● GIVEN INFORMATION
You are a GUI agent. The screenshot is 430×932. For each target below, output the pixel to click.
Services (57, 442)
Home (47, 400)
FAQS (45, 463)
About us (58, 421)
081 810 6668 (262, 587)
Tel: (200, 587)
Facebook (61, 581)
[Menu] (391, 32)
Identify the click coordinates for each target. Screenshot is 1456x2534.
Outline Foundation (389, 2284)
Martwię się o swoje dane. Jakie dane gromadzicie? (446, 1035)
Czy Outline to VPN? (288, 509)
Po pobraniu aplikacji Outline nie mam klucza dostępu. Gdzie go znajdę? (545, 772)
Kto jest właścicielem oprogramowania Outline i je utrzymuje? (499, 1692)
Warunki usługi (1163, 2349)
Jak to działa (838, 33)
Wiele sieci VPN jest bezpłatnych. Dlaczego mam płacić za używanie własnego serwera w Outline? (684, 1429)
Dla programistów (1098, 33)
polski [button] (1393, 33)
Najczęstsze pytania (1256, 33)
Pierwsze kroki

● WORK ORDER
The full listing must be retyped precisely, with no line left out.

● THE ANSWER
You are a GUI agent. The screenshot is 430×932. For each target below, output the pixel to click.
Services (57, 442)
Home (47, 400)
FAQS (45, 463)
About us (58, 421)
081 810 6668 (262, 587)
Tel: (200, 587)
Facebook (61, 581)
[Menu] (391, 32)
Identify the click coordinates for each target. Screenshot is 1456x2534.
Outline Foundation (389, 2284)
Martwię się o swoje dane. Jakie dane gromadzicie? (446, 1035)
Czy Outline to VPN? (288, 509)
Po pobraniu aplikacji Outline nie mam klucza dostępu. Gdzie go znajdę? (545, 772)
Kto jest właścicielem oprogramowania Outline i je utrzymuje? (499, 1692)
Warunki usługi (1163, 2349)
Jak to działa (838, 33)
Wiele sieci VPN jest bezpłatnych. Dlaczego mam płacić za używanie własnego serwera w Outline? (684, 1429)
Dla programistów (1098, 33)
polski [button] (1393, 33)
Najczęstsze pytania (1256, 33)
Pierwsze kroki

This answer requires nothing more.